Tuesday, April 10, 2012

10 points to think about when presenting to a VC

Having raised more than $300 million in numerous financings, and listened and reveiwed in excess of 600 pitches, I have found that there are 3 things that will get a VC  to meet with you.
  • an idea
  • top people. passionate and ability to work together 
  • a big market for the product and service.
 In your presentation, make sure these each get a slide.

Your presentation goal is to get a second meeting - not to get the money at that meeting!!-  give them an overview on the investment opportunity and show how you will make money for them.


1. Do your homework:

ensure that the VC is interested in your space and is prepared to invest the money needed... Often VCs are only inteested in investing 10m + , it is a waste of time presenting a pitch asking for $1m.

2.Ten slides: limit the number of slides in your venture capital presentation to ten. - a normal human being cannot comprehend more than ten concepts in a meeting—and venture capitalists are very normal.
If you must use more than ten slides to explain your business, you probably don’t have a business.

The ten topics that a venture capitalist cares about are:

1.The problem you are solving and industry context

2.Your solution

3.Business model

4.Underlying magic/technology

5.Marketing and sales

6.Competition

7.Team

8.Projections and milestones

9.Status and timeline

10.Summary and call to action

3.Less is more on slide content: Each slide should contain one, clear point

 
4.Start with the big picture: Avoid being bogged down in details at the beginning of your venture capital presentation.

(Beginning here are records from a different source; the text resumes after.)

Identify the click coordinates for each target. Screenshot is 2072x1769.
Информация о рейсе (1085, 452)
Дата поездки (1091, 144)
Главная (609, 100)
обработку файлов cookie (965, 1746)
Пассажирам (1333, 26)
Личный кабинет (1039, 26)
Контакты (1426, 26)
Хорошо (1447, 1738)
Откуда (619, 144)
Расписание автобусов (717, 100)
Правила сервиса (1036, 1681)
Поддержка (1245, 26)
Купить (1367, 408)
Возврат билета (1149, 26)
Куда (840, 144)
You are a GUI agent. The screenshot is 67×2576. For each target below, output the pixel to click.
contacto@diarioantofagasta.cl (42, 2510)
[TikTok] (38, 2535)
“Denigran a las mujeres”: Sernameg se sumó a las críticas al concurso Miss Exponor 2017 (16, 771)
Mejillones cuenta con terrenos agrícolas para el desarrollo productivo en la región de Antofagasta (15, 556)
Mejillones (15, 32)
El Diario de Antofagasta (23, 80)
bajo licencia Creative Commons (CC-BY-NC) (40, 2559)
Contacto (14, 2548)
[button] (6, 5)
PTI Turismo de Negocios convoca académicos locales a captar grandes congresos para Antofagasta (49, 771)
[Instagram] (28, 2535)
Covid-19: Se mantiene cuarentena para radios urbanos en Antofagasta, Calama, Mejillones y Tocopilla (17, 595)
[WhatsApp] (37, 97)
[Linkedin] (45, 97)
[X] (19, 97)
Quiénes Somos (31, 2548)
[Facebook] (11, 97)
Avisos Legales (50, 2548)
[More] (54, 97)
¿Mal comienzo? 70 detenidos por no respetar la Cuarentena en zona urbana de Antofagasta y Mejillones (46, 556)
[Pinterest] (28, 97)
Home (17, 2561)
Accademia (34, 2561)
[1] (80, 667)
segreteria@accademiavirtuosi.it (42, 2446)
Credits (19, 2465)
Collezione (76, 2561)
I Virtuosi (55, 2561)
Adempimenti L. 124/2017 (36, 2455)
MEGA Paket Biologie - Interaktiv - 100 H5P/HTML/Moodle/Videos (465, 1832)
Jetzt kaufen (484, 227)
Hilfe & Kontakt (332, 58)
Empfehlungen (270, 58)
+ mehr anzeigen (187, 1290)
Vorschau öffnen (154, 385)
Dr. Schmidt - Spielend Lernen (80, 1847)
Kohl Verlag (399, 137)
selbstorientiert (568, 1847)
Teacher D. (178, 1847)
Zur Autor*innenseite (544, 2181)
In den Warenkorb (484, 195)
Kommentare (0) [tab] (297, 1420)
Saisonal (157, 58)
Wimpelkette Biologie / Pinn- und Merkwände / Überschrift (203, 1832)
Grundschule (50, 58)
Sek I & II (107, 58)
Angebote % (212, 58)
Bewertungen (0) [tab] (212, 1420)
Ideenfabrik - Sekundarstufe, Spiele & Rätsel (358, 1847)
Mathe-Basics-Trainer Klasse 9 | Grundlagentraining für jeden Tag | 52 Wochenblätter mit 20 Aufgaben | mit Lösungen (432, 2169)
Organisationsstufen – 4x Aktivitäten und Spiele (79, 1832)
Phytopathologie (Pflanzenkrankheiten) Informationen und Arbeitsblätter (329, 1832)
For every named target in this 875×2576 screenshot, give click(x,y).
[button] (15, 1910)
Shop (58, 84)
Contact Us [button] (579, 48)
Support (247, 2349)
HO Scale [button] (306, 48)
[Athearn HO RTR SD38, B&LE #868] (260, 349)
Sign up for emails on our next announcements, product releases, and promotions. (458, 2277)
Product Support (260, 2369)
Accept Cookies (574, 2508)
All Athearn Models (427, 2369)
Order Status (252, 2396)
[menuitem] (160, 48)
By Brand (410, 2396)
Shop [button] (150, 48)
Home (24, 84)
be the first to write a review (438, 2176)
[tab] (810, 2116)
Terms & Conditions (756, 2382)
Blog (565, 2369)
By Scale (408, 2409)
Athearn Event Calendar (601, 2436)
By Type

Start with the industry trends and why your idea will fit well with the indsutry and where it is going.

5.KISS – Keep it simple —- no jargon or technical terminology that might not be clear to your entire audience

6.Use graphics: A picture is worth a thousand words. Graphics are especially important in conveying new ideas and concepts - make them clear and relevant


7.Readable font size: dont read your slides and make the font big...


8.20 Minutes – spare them the details: it is a venture capital presentation, not a white paper! In a perfect world, you give your pitch in twenty minutes, and you have forty minutes left for discussion.

9.Clear financial model – Have a clear financial model that shows how your business makes money

10.Use “bottom line” conclusions on your slides the venture capital presentation should focus on your bottom line only.




 Remember some of the ideas above using the 10/20/30 rule of a PowerPoint presentation. It’s simple to remember: a PowerPoint presentation should have ten slides, last no more than twenty minutes, and contain no font smaller than thirty points.